WORK INSTRUCTION | The listing below holds a line with "Viewport: 557px width, 275px height." and a later line with "Instruction: Navigate to Accounts breadcrumb". Write out those two lines and every line between them, exactly, and nothing else.

[[ EXERCISE DATA open ]]

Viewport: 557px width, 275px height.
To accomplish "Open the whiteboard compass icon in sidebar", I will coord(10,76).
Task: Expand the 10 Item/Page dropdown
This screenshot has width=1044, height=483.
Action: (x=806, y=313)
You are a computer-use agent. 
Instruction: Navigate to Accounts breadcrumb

[[ EXERCISE DATA closed ]]
[[ EXERCISE DATA open ]]

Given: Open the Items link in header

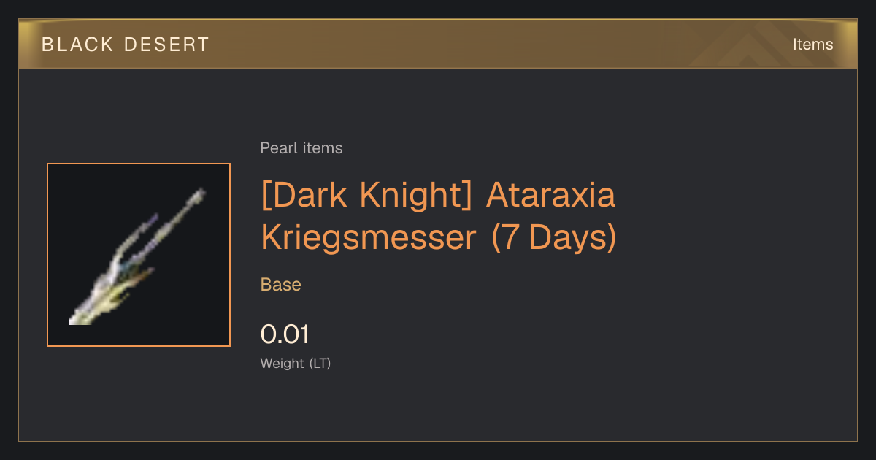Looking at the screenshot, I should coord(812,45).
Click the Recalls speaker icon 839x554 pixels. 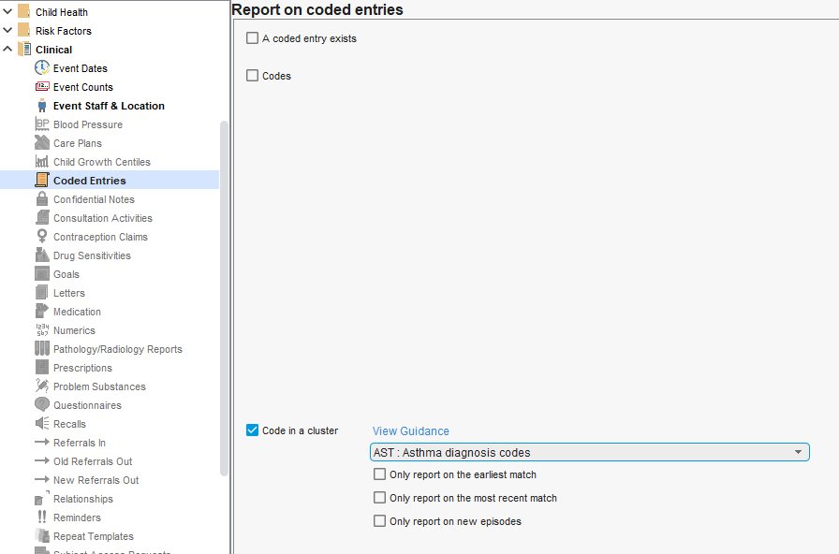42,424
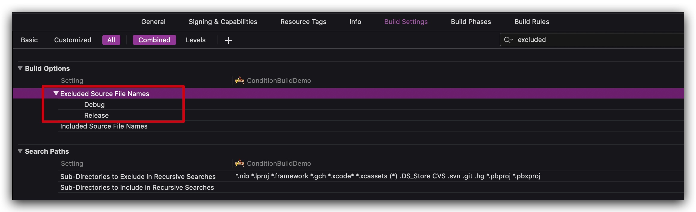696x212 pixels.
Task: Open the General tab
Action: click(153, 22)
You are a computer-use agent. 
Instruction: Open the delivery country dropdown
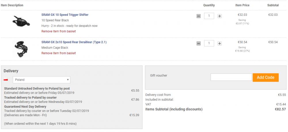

[[ EXERCISE DATA closed ]]

SOLUTION FOR THIS TASK |
Viewport: 557px width, 275px height.
To accomplish "Open the whiteboard compass icon in sidebar", I will coord(10,76).
Task: Expand the 10 Item/Page dropdown
This screenshot has width=1044, height=483.
Action: (x=806, y=313)
You are a computer-use agent. 
Instruction: Navigate to Accounts breadcrumb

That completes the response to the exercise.